Friday, November 25, 2016

Makhaevism Making a Comeback

Paul Goble

            Staunton, November 25 – Makhaevism, the term of abuse its opponents a century ago gave to the view among many working class Russians that the intelligentsia was more culturally alien and hostile to them than were even the rich, appears to be making a comeback, albeit in today’s hybrid world not under its own name.

            Indeed, it appears to be a better description of the attitudes of many working class people across the world today and also and especially importantly to the way wealthy leaders are exploiting this anger in ways that ultimately work against that interests of those who feel it than do many of the terms now applied to the various tectonic shifts taking place around the world.  

            On the one hand, hostility to educated cultural elites explains the voting and polling behavior of workers better than class interests. Thus, many working class people in many places view such elites as alien and out of touch with their needs even while supporting those who have or have gained great wealth.

            And on the other, one of the basic failings of Makhaevism, its lack of a solution to this problem except to call for a permanent general strike by the workers against the educated, points to an outcome that history has seen before: the rise of authoritarian populism which in the name of protecting the workers from the alien cultural elite ends by defending those in power.

            The term comes from the denunciations by Lenin and then Stalin of the writings of Jan Waclaw Machajski (1866-1926), a Polish Marxist of anarcho-syndicalist tendencies. (For background, see Paul Avrich, “What is Makhaevism’?” Soviet Studies, July 1965, available online at; Marshall Shatz, Jan Wavlaw Machajski (Pittsburgh, 1989), and Albert Parry’s introduction to the collection of Machayski’s writings collected and republished as Umstvennyy rabochy (New York, 1968).

            Lenin first denounced Machajski and Makhaevism both because the Polish writer’s argument was fundamentally non-Marxist in that it viewed cultural and educational divides as deeper than economic ones and because it threatened Lenin’s Bolshevik Party which included far more intellectuals than workers.

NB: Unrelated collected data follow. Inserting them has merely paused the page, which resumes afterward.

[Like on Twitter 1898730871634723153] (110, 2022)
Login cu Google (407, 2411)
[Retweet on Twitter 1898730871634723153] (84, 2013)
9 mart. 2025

            In the early and mid-1920s, Stalin joined in that denunciation, viewing it as a useful tool in his campaign against his better educated opponents in the Bolshevik party by playing to the hostility of many workers and peasants against a class they often despised as “those who wore glasses” and deserved to be killed rather than listened to.

            Later in the mid-1930s, after he had vanquished his more educated Old Bolshevik opponents and sought to promote support for the new Soviet intelligentsia, Stalin too joined in the denunciation of Makhaevism among the Soviet population as something antithetical to the interests of Marxism-Leninism.